Stored items

■ ■ ■

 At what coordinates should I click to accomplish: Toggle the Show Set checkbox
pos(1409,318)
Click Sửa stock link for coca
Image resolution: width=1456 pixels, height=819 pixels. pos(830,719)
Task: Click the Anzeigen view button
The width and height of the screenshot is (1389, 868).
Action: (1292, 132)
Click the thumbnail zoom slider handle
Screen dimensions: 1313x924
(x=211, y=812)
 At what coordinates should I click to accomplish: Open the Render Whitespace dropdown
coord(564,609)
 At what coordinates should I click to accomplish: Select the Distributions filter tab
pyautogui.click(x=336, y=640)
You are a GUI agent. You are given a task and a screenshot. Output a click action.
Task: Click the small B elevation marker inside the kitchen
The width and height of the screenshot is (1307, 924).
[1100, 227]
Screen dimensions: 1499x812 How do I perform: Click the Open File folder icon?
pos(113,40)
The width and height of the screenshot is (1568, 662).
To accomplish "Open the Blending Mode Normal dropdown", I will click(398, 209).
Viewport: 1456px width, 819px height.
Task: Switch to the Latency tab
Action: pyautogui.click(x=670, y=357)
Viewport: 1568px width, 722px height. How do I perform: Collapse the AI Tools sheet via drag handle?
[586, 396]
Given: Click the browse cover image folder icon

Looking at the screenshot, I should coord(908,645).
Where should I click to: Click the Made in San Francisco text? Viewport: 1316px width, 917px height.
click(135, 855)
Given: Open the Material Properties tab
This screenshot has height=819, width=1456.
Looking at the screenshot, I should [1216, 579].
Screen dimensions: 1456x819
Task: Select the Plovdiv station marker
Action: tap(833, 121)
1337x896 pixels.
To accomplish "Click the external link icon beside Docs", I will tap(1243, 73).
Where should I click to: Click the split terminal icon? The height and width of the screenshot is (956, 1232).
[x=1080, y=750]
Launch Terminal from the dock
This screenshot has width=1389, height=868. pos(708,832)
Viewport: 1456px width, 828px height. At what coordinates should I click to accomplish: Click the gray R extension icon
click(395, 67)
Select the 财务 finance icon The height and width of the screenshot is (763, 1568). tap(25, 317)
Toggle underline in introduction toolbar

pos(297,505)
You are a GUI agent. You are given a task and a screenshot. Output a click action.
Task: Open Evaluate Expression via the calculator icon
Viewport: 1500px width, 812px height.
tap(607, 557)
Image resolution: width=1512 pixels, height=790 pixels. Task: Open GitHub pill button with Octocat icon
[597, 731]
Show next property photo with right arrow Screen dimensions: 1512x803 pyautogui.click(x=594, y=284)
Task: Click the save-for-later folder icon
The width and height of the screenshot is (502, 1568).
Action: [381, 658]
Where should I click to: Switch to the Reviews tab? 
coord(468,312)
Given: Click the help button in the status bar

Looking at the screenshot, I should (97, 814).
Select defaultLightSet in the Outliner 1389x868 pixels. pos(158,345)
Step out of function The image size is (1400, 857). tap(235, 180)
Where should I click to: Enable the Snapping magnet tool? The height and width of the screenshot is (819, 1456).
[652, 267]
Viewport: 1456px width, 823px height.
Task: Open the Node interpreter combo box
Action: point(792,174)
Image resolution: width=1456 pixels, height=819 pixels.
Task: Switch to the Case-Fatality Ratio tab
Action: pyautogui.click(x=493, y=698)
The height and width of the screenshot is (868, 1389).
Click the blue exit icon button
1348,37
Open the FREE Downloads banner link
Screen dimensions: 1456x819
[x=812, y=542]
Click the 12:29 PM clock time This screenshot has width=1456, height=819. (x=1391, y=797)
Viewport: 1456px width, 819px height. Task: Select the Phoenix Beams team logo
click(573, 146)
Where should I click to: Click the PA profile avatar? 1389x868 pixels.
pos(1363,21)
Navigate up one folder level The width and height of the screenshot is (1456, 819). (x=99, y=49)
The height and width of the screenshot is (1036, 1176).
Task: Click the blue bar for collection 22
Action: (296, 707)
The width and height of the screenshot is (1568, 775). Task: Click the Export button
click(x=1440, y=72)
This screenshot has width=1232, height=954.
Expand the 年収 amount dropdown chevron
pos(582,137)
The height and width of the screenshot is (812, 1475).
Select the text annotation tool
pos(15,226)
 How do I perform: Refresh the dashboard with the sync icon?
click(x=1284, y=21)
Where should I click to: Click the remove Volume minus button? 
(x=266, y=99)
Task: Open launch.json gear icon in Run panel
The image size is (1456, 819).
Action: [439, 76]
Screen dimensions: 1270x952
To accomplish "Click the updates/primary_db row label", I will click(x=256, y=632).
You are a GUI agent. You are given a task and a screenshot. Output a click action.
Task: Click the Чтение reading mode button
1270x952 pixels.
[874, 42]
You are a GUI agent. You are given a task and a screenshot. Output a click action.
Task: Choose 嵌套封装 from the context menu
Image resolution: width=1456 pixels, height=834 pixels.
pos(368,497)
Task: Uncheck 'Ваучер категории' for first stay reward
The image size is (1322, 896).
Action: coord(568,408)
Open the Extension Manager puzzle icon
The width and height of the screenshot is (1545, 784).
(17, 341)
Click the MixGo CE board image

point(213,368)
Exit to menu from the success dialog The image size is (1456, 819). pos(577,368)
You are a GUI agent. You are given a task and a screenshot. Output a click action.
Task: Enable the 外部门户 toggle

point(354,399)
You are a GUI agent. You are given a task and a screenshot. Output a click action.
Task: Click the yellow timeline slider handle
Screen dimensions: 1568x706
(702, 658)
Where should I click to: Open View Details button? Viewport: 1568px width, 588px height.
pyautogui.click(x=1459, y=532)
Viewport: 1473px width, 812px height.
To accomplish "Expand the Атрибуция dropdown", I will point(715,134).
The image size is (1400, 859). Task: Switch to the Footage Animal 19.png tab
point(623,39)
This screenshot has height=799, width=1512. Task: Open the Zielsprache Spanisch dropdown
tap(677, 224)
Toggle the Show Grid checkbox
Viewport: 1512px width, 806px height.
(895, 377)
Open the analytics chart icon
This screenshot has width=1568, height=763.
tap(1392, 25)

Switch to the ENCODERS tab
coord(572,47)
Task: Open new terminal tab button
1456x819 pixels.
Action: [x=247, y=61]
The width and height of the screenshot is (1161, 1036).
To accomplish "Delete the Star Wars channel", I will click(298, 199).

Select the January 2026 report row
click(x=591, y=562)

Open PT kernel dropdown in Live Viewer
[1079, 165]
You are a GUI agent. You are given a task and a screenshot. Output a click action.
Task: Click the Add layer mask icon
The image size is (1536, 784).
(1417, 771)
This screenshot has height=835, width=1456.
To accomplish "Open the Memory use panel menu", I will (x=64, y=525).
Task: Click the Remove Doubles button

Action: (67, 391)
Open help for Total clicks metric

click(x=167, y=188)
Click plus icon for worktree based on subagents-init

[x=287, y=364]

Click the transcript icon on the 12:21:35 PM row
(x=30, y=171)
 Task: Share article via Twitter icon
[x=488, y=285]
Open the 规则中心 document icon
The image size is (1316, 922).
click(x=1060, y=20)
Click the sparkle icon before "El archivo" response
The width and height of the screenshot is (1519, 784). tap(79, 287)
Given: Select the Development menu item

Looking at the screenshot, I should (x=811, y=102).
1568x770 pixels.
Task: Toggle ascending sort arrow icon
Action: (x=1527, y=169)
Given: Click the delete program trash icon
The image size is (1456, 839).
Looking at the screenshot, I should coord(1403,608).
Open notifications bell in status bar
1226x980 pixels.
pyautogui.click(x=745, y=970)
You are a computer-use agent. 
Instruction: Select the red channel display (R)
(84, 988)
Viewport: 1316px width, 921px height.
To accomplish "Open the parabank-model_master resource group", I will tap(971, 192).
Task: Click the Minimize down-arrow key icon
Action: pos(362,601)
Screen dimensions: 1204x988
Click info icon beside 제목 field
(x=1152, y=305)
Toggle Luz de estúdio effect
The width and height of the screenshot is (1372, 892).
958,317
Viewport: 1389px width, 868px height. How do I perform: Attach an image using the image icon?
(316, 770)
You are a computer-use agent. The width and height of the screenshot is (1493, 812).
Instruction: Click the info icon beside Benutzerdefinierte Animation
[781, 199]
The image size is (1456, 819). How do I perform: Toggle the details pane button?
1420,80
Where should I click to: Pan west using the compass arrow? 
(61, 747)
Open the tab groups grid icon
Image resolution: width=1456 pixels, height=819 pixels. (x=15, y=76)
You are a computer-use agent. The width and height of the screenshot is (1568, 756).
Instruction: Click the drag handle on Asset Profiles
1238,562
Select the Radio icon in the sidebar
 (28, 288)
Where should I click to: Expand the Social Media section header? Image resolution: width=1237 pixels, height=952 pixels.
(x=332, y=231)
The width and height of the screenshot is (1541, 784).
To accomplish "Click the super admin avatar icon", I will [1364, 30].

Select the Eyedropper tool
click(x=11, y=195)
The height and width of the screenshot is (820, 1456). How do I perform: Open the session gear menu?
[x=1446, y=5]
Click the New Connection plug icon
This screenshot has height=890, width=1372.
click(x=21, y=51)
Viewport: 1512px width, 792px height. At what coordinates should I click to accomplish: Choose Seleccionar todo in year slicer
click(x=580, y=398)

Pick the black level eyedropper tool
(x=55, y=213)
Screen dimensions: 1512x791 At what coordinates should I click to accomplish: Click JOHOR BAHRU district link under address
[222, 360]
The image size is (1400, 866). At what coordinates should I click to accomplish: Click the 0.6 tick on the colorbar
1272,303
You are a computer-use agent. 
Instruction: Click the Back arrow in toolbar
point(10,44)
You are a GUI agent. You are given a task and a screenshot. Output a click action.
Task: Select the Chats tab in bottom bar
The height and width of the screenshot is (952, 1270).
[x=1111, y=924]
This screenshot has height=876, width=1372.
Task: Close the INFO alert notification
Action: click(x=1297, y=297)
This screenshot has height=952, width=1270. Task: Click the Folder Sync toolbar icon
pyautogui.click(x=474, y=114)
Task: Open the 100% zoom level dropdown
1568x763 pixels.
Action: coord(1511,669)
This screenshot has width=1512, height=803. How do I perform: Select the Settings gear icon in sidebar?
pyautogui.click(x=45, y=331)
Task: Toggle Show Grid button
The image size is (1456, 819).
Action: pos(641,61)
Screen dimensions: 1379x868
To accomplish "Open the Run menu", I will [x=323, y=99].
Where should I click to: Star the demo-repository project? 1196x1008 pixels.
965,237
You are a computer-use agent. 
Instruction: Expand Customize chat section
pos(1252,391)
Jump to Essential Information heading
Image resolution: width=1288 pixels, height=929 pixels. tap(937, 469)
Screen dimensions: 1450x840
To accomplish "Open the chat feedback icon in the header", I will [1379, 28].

■ ■ ■

Read the data above and pull out each line that holds the string "panel".

**Solution to this exercise**
Task: Open launch.json gear icon in Run panel
To accomplish "Open the Memory use panel menu", I will (x=64, y=525).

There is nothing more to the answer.